Older agents such as attenuated androgens and antifibrinolytic agents are recommended as second-line LTP, for use only when first-line medications are not available. With the availability of novel LTP with greater efficacy and fewer adverse effects compared with androgen therapy, guidelines are focused on reducing the burden of illness due to HAE, which can be achieved by further reducing the frequency of HAE attacks and enabling patients with HAE to experience the same HRQoL as people without this condition [2, 11].

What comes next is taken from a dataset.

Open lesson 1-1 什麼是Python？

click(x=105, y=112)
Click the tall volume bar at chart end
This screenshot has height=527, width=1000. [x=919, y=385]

Several disease-specific and generic patient-reported outcome tools are available to evaluate HRQoL for HAE. The Angioedema Quality of Life Questionnaire (AE-QoL) [21, 22] was the disease-specific patient-reported outcome measure included in the development programs for all three novel LTP therapies [8, 23,24,25]. Although not specific for HAE, it has been validated as a reliable instrument for measuring HRQoL in adult patients with HAE [26]. Reductions in HAE attacks mean that patients may be attack free for more time, which has the potential to improve their HRQoL. A survey of 737 patients with HAE who were members of the US HAEA, conducted by Castaldo et al. [1], showed that median AE-QoL scores for those who had been attack free for 3 months were better than for those who were attack free for only 1 month before completing the AE-QoL. Those on any LTP experienced better QoL than those using only on-demand treatment. In the clinical development programs for the novel prophylactic agents, the relationship between AE-QoL scores and time attack free was not reported in any of the studies apart for an open-label extension study for lanadelumab [20], which showed that most of the improvements in AE-QoL scores were observed during the early follow-up period (day 0 to day 56) and then reached a plateau; the scores were maintained during subsequent visits.

Here, we sought to further build on the earlier research of Castaldo et al. [1] and evaluate the real-world benefits of LTP over a longer time period. Jean-Baptiste et al. have recently evaluated the symptom experience of HAE patients and concluded that more research is needed on the effect of longer attack-free durations on HRQoL [27]. Using data drawn from a wide-ranging survey of members of the US HAEA and Hereditary Angioedema International (HAEi), we examined the relationship between duration of time attack free, and HRQoL, exploring the possibility that there is an association between observed improvement in HRQoL and attack-free duration.